= Lossless join decomposition =

Type of decomposition of a database relation

In database design, a lossless join decomposition is a decomposition of a relation $r$ into relations $r_1, r_2$ such that a natural join of the two smaller relations yields back the original relation. This is central in removing redundancy safely from databases while preserving the original data. Lossless join can also be called non-additive.

== Definition ==
A relation $r$ on schema $R$ decomposes losslessly onto schemas $R_1$ and $R_2$ if $\pi_{R_1}(r) \bowtie \pi_{R_2}(r) = r$, that is $r$ is the natural join of its projections onto the smaller schemas.
A pair $(R_1, R_2)$ is a lossless-join decomposition of $R$ or said to have a lossless join with respect to a set of functional dependencies $F$ if any relation $r(R)$ that satisfies $F$ decomposes losslessly onto $R_1$ and $R_2$.

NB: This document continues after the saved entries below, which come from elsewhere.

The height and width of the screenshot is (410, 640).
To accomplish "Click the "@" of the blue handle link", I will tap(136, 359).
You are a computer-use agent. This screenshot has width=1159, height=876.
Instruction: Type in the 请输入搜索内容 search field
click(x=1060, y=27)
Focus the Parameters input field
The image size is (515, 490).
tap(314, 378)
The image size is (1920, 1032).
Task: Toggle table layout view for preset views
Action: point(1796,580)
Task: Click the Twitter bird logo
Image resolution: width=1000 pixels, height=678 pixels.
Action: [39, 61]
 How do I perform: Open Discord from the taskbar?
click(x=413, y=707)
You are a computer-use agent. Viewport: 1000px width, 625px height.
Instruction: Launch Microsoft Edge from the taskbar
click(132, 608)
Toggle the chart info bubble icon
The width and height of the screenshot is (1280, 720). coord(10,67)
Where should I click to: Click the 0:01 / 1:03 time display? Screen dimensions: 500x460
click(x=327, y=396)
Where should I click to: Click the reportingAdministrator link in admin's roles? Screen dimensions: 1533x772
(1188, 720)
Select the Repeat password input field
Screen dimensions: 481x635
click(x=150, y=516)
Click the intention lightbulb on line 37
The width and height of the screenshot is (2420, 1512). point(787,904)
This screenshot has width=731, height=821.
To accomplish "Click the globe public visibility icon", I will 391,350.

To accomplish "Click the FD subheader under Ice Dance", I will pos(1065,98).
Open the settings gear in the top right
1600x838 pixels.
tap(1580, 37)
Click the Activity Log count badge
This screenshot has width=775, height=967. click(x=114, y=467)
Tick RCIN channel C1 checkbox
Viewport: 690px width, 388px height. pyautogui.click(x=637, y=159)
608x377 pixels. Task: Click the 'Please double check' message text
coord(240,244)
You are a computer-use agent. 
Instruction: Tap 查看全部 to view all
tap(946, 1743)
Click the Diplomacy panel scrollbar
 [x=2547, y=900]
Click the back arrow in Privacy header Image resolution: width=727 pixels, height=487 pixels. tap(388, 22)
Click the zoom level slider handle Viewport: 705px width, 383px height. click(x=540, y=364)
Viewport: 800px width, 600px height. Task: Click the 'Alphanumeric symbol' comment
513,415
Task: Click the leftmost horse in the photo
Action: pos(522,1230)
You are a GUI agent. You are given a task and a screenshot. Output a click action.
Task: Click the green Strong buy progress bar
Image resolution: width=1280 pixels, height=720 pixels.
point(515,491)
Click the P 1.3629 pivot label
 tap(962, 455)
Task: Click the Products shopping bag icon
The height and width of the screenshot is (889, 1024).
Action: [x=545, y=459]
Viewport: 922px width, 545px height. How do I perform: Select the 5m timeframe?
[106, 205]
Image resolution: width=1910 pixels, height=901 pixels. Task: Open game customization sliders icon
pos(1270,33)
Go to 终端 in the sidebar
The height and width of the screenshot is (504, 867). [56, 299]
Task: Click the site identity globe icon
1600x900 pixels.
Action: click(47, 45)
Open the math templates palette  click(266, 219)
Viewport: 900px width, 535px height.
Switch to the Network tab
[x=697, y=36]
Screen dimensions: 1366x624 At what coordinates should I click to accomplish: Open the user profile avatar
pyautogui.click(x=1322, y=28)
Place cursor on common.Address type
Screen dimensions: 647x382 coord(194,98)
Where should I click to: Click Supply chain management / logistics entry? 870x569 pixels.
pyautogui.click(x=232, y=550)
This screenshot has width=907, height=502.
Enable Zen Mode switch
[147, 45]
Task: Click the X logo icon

Decompositions into more than two schemas can be defined in the same way.

==Criteria==
A decomposition $R = R_1 \cup R_2$ has a lossless join with respect to $F$ if and only if the closure of $R_1 \cap R_2$ includes $R_1 \setminus R_2$ or $R_2 \setminus R_1$. In other words, one of the following must hold:
- $(R_1 \cap R_2) \to (R_1 \setminus R_2) \in F^+$
- $(R_1 \cap R_2) \to (R_2 \setminus R_1) \in F^+$

=== Criteria for multiple sub-schemas ===
Multiple sub-schemas $R_1,R_2,...,R_n$ have a lossless join if there is some way in which we can repeatedly perform lossless joins until all the schemas have been joined into a single schema. Once we have a new sub-schema made from a lossless join, we are not allowed to use any of its isolated sub-schema to join with any of the other schemas. For example, if we can do a lossless join on a pair of schemas $R_i, R_j$ to form a new schema $R_{i,j}$, we use this new schema (rather than $R_i$ or $R_j$) to form a lossless join with another schema $R_k$ (which may already be joined (e.g., $R_{k,l}$)).

==Example==
- Let $R = \{A, B, C, D\}$ be the relation schema, with attributes A, B, C and D.
- Let $F = \{ A \rightarrow BC \}$ be the set of functional dependencies.
- Decomposition into $R_1 = \{A, B, C\}$ and $R_2 = \{A, D\}$ is lossless under F because $R_1 \cap R_2 = A$ and we have a functional dependency $A \rightarrow BC$. In other words, we have proven that $(R_1 \cap R_2 \rightarrow R_1 \setminus R_2) \in F^+$.